Pilot Faces Penalty for Confusing Airports
Federal Aviation Administration investigators have recommended a 45-day license suspension for the pilot who nearly landed a DC-9 jetliner on a small San Fernando Valley airstrip in December after mistaking it for nearby Burbank Airport.
The pilot, identified for the first time Monday as Paul Charles Haynie of Long Beach, has told the FAA that he intends to ask a hearing to contest multiple charges of careless flying in connection with the incident at Whiteman Airport in Pacoima, FAA spokesman Russell Park said.
In a March 13 notice of proposed action released Monday, FAA Regional Counsel DeWitte T. Lawson Jr. informed the Continental Airlines’ pilot that he had been found in violation of FAA regulations by operating an aircraft so carelessly as to endanger life and property, deviating from an air-traffic-control clearance, flying too low over a congested area and failing to exercise “the degree of care, judgment and responsibility” required of a commercial airline pilot.
‘Full of Errors’
Reached by The Times at his Long Beach home, Haynie declined comment on the FAA action except to say that the letter sent to him was “full of errors.”
If he is turned down at the FAA hearing, Haynie can appeal to the National Transportation Safety Board, Park said.
A spokesman for Continental Airlines said the company retains confidence in Haynie, who, he said, has more than 24,000 hours of flying experience.
“At this point there is no conclusive finding, only a proposal that is subject to change based on information provided by the pilot in the process,” said Continental spokesman David Messing.
“Our guy is still flying and there is no reason to think he won’t be in the future,” Messing said. “Obviously, if we had concern with one of our pilots, he wouldn’t be a pilot.”
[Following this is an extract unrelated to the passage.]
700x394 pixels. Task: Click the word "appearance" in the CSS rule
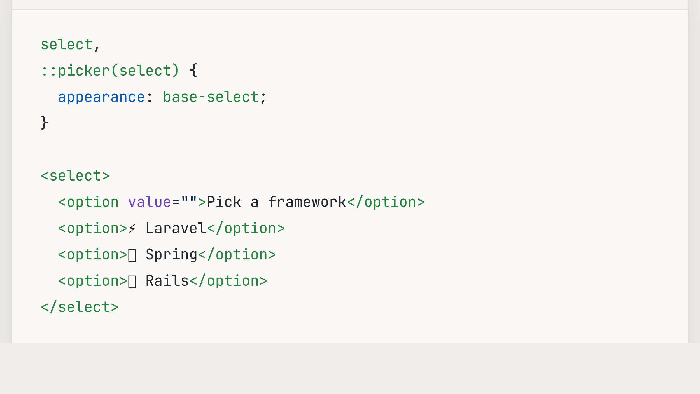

The FAA notice said that Haynie, piloting Flight 475 from Denver the evening of Dec. 12, brought the McDonnell-Douglas DC-9 to within 400 to 600 feet of touchdown at the Pacoima airfield while on approach to Burbank Airport, about 3.8 miles to the south.
The report said that, as Haynie’s Flight 475 left the Edwards Approach Control Center in Antelope Valley, the Burbank Control Tower instructed him to prepare for an instrument approach.
Asked for Visual Approach
But Haynie, it said, requested visual approach and reported the airport in sight when he was about 11 miles to the northwest.
Haynie’s descent path caused a minimum safe altitude warning system to alert at 6:45 p.m., when he was still nine miles northwest of the Burbank Airport, the report said.
When told of this, the report said, Haynie “advised that he had the terrain in sight,” then, two minutes later, asked the Burbank Tower to “turn the runway lights up.”
The tower then advised Haynie that Burbank Airport was “10 o’clock, six miles,” and Whiteman “one o’clock, one mile,” the report said. Haynie acknowledged, it said.
A minute later, Haynie asked if he was lined up at the right runway and was told he was lined up at Whiteman Airport, the report said.
Runway Too Short
Spokesmen for Whiteman and McDonnell Douglas Corp. said that, not only is Whiteman’s runway probably too short and too narrow to land such a large plane, but that the aircraft weighs at least eight times as much as Whiteman’s pavement was designed to support.
They feared the landing gear could have plowed through the asphalt and snapped off, throwing the jetliner out of control alongside busy San Fernando Road.
Whiteman, used mostly by privately owned, single-engine propeller planes, has no control tower and is the only airport in the Valley where pilots land and take off by eyesight alone.
A similar incident occurred last May when a United Air Lines 747 from Honolulu, bound for Los Angeles International Airport, began making a landing approach to Hawthorne Airport, 2 1/2 miles away, but pulled up after descending to between 500 and 1,100 feet.